(EXERCISE MATERIALS)
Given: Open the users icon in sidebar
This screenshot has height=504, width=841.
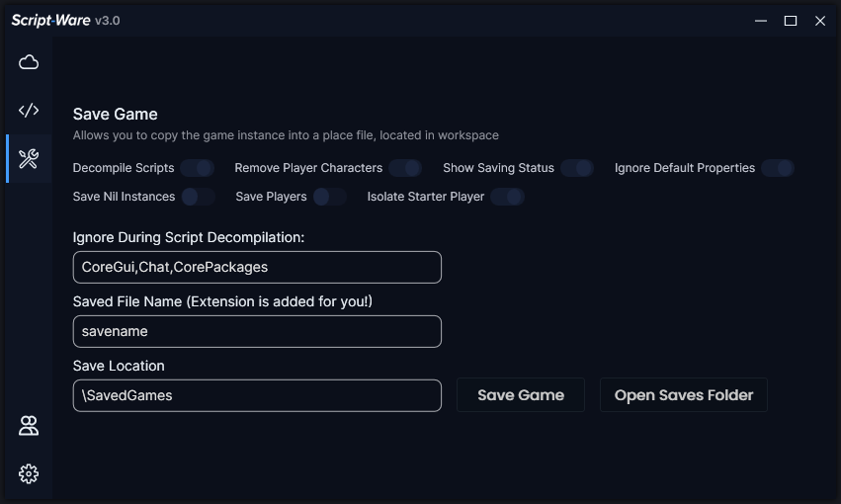Looking at the screenshot, I should [29, 426].
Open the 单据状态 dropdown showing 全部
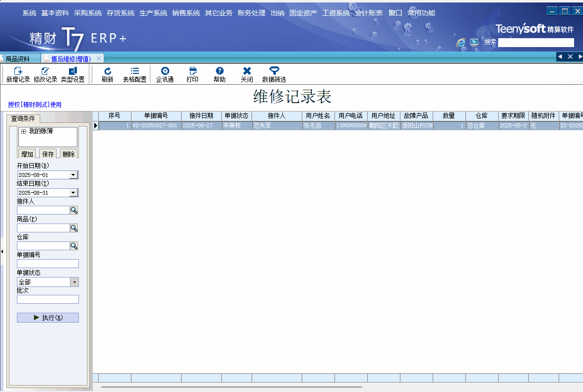 coord(74,282)
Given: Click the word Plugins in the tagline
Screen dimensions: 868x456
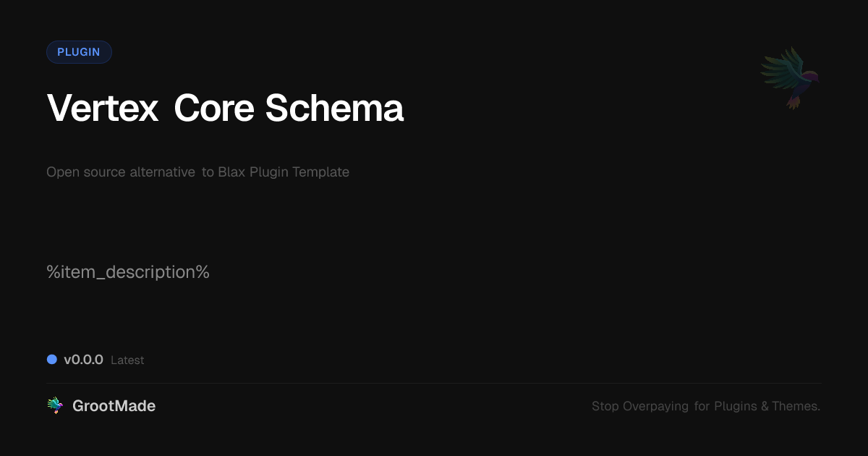Looking at the screenshot, I should coord(736,406).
(End EXERCISE MATERIALS)
_PROBLEM DESCRIPTION_
All entries above must be printed again verbatim, with images excluded.

_ANSWER SPACE_
Given: Open the users icon in sidebar
This screenshot has height=504, width=841.
Looking at the screenshot, I should [29, 426].
Open the 单据状态 dropdown showing 全部
 coord(74,282)
Given: Click the word Plugins in the tagline
Screen dimensions: 868x456
Looking at the screenshot, I should coord(736,406).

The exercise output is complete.